● TASK DETAILS:
Copy out the post about concerns in the Michael Brown case word for word, in full, from start to finish.

● PASSAGE FOR REVIEW:
Start of Block

I certainly hope you don't think asking you to tell me where you said something, after I looked for it, is browbeating. Or anything else I've posted in our discussion, for that matter.

You are most certainly entitled to an opinion. I have said that I accept that a reasonable person could find that the evidence comports with Wilson's testimony and tends to support his statement.

I have concerns about this case and I've made them clear.

  1. Poor relations and questions of racism between law enforcement and citizens before Michael Brown was slain.
  2. The Ferguson police chief admitted that the body was in the street too long.
  3. Even when the body was covered it was not properly covered leaving the feet and a pool of blood exposed. Eventually the police errected a barrier to shield Browns body. A bit late since his father had to see his son lying in the street.
  4. The way the robbery video was released, the bungling and sputtering of the chief when he did release it.
  5. The 35' statement.
  6. The reaction to citizen's protests.
Now, you can say that these are not truly inconsistent, that there is nothing in my list that warrants discussion and cause for concern. That's your prerogative. I disagree with you. You can either dismiss me as being unreasonable, agree that reasonable people can disagree or we can discuss the merits some more.

I'm not likely to suddenly say, oh yeah, the case is all wrapped up nice and tight with no room for disagreement or concern. I don't want to be accused of a straw man so, if there is something else that you want from me then tell me what it is.

End of Block

● INFORMATION PROVIDED:

Start of Block

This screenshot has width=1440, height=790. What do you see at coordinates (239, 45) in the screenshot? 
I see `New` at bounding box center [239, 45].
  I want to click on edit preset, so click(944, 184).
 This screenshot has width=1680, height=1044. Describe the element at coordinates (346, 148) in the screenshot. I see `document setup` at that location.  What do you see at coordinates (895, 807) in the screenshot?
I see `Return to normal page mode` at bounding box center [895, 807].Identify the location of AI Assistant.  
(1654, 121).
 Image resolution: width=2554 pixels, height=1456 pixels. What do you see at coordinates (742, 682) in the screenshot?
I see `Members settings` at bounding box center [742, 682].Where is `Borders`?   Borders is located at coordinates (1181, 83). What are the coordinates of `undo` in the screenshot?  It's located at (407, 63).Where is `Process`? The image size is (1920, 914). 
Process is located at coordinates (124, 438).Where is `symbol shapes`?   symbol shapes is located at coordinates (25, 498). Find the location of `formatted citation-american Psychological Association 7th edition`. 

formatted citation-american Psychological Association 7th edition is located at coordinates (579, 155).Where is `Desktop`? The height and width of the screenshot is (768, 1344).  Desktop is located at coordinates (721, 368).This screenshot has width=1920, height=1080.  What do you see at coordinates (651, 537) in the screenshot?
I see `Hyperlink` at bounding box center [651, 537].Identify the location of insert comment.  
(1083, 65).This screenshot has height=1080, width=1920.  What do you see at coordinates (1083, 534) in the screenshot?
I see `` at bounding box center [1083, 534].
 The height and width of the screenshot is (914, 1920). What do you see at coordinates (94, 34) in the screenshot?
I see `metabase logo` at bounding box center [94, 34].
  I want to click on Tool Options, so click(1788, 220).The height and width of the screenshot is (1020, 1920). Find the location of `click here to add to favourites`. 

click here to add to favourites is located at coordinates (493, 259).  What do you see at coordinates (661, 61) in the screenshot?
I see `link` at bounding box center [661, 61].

End of Block

● ANSWER TO THE EXERCISE:
I certainly hope you don't think asking you to tell me where you said something, after I looked for it, is browbeating. Or anything else I've posted in our discussion, for that matter.

You are most certainly entitled to an opinion. I have said that I accept that a reasonable person could find that the evidence comports with Wilson's testimony and tends to support his statement.

I have concerns about this case and I've made them clear.

  1. Poor relations and questions of racism between law enforcement and citizens before Michael Brown was slain.
  2. The Ferguson police chief admitted that the body was in the street too long.
  3. Even when the body was covered it was not properly covered leaving the feet and a pool of blood exposed. Eventually the police errected a barrier to shield Browns body. A bit late since his father had to see his son lying in the street.
  4. The way the robbery video was released, the bungling and sputtering of the chief when he did release it.
  5. The 35' statement.
  6. The reaction to citizen's protests.
Now, you can say that these are not truly inconsistent, that there is nothing in my list that warrants discussion and cause for concern. That's your prerogative. I disagree with you. You can either dismiss me as being unreasonable, agree that reasonable people can disagree or we can discuss the merits some more.

I'm not likely to suddenly say, oh yeah, the case is all wrapped up nice and tight with no room for disagreement or concern. I don't want to be accused of a straw man so, if there is something else that you want from me then tell me what it is.